New patients are waiting 4.3 days longer for an appointment with a cardiologist in 2017 than they did in 2014, according to physician recruitment firm Merritt Hawkins.

The average wait time for a new patient to see a cardiologist for a checkup was 21.1 days in 2017, an almost 26% increase from the 16.8 days reported in 2014. Investigators called and made appointments with 259 randomly selected cardiologists in 15 large cities in January and February. It was the fourth such survey the company has conducted since 2004.

This year, the survey also included cardiologists in 15 midsized cities for the first time. The average wait time in these cities was even longer: 32.3 days for the 87 offices contacted. Odessa, Tex., had the longest average wait in a midsized city – 63 days – while Albany, N.Y., and Cedar Rapids, Iowa, had a shortest-for-the-group wait of 10 days, Merritt Hawkins reported. In the large cities, the longest average wait was 45 days (Boston) and the shortest wait was 12 days (Dallas and Houston).

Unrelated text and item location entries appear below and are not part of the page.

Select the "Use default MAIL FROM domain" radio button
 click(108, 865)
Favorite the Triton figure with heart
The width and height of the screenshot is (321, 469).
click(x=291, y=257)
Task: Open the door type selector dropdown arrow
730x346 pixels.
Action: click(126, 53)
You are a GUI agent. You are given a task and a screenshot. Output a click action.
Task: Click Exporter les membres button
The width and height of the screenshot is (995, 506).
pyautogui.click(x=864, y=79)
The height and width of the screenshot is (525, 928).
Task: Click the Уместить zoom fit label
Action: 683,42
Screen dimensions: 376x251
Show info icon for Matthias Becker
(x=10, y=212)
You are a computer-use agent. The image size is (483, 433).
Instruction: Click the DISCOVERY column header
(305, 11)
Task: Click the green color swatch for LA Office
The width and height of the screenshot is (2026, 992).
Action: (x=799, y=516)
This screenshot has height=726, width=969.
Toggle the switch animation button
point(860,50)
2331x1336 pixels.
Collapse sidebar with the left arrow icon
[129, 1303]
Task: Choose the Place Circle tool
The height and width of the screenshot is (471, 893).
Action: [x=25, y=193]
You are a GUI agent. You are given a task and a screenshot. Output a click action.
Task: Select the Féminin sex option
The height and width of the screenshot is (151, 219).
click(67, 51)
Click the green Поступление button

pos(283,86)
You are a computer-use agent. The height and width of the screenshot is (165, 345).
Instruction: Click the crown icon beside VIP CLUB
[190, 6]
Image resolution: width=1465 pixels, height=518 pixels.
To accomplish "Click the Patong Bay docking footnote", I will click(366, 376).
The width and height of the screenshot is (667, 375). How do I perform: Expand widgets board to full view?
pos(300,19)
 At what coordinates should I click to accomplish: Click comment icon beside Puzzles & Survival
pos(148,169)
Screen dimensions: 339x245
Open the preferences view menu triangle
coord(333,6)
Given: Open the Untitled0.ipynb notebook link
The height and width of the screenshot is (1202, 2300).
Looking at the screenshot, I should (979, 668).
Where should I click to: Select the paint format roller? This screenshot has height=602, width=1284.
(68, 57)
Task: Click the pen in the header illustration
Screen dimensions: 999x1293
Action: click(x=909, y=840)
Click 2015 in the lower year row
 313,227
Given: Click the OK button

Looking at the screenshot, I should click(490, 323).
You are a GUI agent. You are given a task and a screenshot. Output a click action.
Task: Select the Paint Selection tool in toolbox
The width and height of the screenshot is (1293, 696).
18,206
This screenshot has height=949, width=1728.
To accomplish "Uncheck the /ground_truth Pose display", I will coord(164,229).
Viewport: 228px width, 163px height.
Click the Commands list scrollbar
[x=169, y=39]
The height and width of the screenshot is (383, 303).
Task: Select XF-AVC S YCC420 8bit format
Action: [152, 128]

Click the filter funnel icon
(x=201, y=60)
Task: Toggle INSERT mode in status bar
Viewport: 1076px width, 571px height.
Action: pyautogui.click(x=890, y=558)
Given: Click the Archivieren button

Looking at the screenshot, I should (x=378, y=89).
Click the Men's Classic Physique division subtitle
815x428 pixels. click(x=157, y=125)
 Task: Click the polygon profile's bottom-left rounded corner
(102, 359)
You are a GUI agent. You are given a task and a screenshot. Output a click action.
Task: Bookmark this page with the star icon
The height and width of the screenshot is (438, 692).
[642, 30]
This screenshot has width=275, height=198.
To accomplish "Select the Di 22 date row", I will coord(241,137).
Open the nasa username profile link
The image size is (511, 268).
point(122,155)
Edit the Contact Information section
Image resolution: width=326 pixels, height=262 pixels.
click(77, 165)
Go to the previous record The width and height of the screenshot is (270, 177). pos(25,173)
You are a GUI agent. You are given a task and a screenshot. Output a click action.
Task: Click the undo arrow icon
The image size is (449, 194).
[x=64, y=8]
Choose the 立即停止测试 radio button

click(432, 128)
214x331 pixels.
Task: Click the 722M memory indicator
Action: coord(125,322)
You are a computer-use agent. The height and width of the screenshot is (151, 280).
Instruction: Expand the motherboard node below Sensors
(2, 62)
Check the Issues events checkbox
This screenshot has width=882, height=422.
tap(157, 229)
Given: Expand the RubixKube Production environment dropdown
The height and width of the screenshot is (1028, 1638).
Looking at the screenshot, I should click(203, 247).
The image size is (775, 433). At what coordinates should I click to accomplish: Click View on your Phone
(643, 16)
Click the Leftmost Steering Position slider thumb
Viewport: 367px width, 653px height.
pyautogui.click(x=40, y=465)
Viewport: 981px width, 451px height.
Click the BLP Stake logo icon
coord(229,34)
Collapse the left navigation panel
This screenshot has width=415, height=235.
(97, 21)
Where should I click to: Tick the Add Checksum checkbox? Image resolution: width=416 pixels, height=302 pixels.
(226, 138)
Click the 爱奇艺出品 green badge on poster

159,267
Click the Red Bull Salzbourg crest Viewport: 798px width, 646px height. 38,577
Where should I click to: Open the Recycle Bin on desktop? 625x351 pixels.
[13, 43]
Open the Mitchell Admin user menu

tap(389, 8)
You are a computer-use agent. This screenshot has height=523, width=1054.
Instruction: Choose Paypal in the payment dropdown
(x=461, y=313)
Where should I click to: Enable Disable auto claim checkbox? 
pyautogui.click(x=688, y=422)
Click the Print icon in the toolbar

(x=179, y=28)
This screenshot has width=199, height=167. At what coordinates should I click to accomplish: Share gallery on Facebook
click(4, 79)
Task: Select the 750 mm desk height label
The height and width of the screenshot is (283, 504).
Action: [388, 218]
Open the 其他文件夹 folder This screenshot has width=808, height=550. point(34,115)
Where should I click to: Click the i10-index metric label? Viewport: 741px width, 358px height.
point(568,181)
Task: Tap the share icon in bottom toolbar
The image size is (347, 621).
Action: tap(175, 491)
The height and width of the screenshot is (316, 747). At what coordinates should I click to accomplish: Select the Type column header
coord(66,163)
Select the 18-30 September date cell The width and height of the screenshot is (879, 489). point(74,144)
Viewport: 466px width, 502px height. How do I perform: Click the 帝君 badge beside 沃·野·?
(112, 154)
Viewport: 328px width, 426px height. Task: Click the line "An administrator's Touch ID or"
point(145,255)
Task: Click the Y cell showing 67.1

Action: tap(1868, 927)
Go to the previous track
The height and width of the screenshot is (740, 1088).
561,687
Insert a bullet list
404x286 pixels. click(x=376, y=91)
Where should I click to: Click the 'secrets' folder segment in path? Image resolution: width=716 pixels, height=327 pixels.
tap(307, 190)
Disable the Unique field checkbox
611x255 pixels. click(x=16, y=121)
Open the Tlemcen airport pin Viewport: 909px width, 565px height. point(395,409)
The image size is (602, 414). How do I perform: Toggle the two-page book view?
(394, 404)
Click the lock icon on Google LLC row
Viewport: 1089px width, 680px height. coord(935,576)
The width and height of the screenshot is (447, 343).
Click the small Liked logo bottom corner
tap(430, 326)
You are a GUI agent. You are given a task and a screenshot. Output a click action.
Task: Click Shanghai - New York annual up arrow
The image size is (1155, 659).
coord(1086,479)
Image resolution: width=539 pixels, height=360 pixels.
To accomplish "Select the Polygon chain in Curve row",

The survey also included four other specialties – dermatology, family medicine, ob.gyn., and orthopedic surgery – and the average wait time for a new-patient appointment for all 1,414 physicians in all five specialties in the 15 large cities was 24.1 days, an increase of 30% from 2014. The average wait time for all specialties in the midsized cities was 32 days for the 494 offices surveyed, the company said.

“Physician appointment wait times are the longest they have been since we began conducting the survey,” Mark Smith, president of Merritt Hawkins, said in a written statement. “Growing physician appointment wait times are a significant indicator that the nation is experiencing a shortage of physicians.”